When working with large-scale scraping projects, consider implementing proper error handling mechanisms and rate limiting to ensure stable data extraction workflows.
Common Use Cases and Examples
Social Media Content Extraction
public class SocialMediaExtractor {
public static Map<String, String> extractSocialMetaTags(Document doc) {
Map<String, String> socialData = new HashMap<>();
// Extract Open Graph tags
Elements ogTags = doc.select("meta[property^=og:]");
for (Element tag : ogTags) {
String property = tag.attr("property");
String content = tag.attr("content");
socialData.put(property, content);
}
// Extract Twitter Card tags
Elements twitterTags = doc.select("meta[name^=twitter:]");
for (Element tag : twitterTags) {
String name = tag.attr("name");
String content = tag.attr("content");
socialData.put(name, content);
}
return socialData;
}
}
Product Information Extraction
public class ProductExtractor {
public static Map<String, String> extractProductInfo(Document doc) {
Map<String, String> productData = new HashMap<>();
// Extract product prices
List<String> priceSelectors = Arrays.asList(
".price", ".cost", "[class*=price]", "[data-price]", ".product-price"
);
for (String selector : priceSelectors) {
Elements priceElements = doc.select(selector);
if (!priceElements.isEmpty()) {
productData.put("price", priceElements.first().text());
break;
}
}
// Extract product SKU/ID
Pattern skuPattern = Pattern.compile("SKU:?\\s*([A-Z0-9\\-]+)", Pattern.CASE_INSENSITIVE);
Matcher skuMatcher = skuPattern.matcher(doc.text());
if (skuMatcher.find()) {
productData.put("sku", skuMatcher.group(1));
}
// Extract product availability
Elements availabilityElements = doc.select("[class*=stock], [class*=availability]");
for (Element element : availabilityElements) {
String text = element.text().toLowerCase();
if (text.contains("in stock") || text.contains("available")) {
productData.put("availability", "in_stock");
break;
} else if (text.contains("out of stock") || text.contains("unavailable")) {
productData.put("availability", "out_of_stock");
break;
}
}
return productData;
}
}
Conclusion
JSoup provides powerful capabilities for extracting specific text patterns from HTML documents.
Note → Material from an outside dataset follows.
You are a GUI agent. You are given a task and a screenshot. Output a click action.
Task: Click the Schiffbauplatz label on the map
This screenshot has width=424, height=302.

By combining CSS selectors with regular expressions, you can efficiently target and extract structured data like emails, phone numbers, prices, and custom patterns. The key to successful pattern extraction is understanding your target data structure and choosing the right combination of selectors and regex patterns for optimal performance and accuracy.
Key takeaways for effective pattern extraction with JSoup:
- Use targeted selectors: Focus on specific elements likely to contain your target data
- Combine multiple approaches: Use CSS selectors for structure and regex for patterns
- Handle edge cases: Account for different data formats and malformed HTML
- Implement error handling: Use retry logic and graceful degradation
- Optimize performance: Target specific elements rather than parsing entire documents
Remember to handle errors gracefully, implement appropriate timeouts, and respect website terms of service when building production scraping applications. JSoup's flexibility makes it an excellent choice for both simple pattern extraction tasks and complex data mining operations.